**Records provided:**
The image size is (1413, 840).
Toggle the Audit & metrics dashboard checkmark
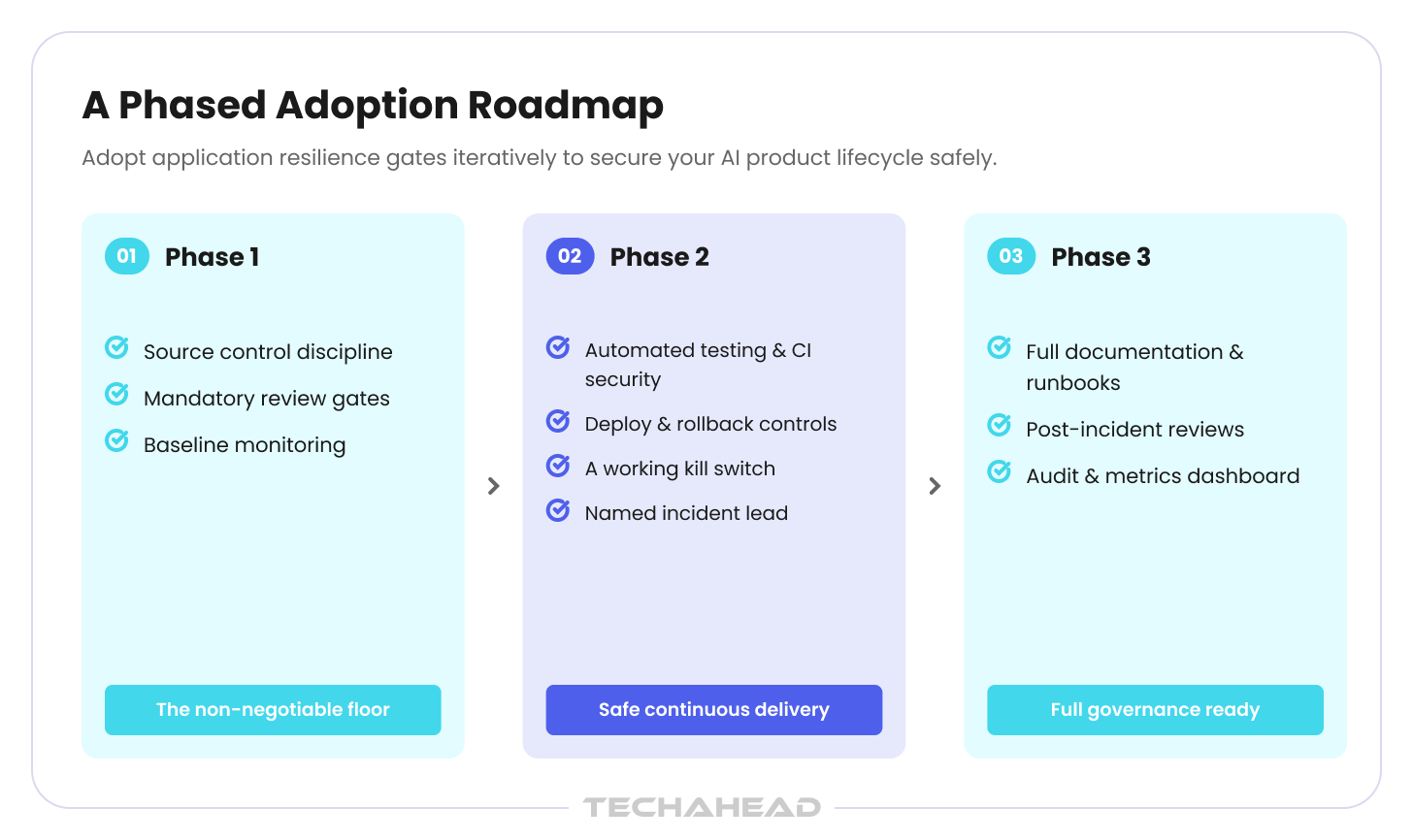coord(1000,471)
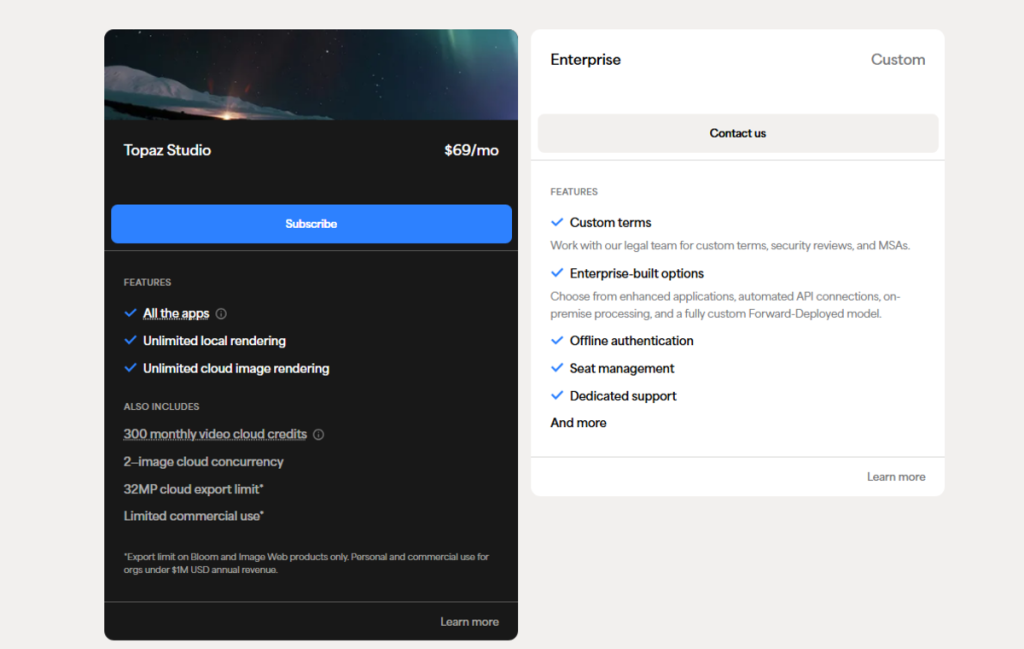Click the checkmark next to Seat management
1024x649 pixels.
[557, 368]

**Work task:**
The pictures are not part of the copy. Retype everything else in the entries exactly.

**Task response:**
The image size is (1413, 840).
Toggle the Audit & metrics dashboard checkmark
coord(1000,471)
Click the checkmark next to Seat management
1024x649 pixels.
[557, 368]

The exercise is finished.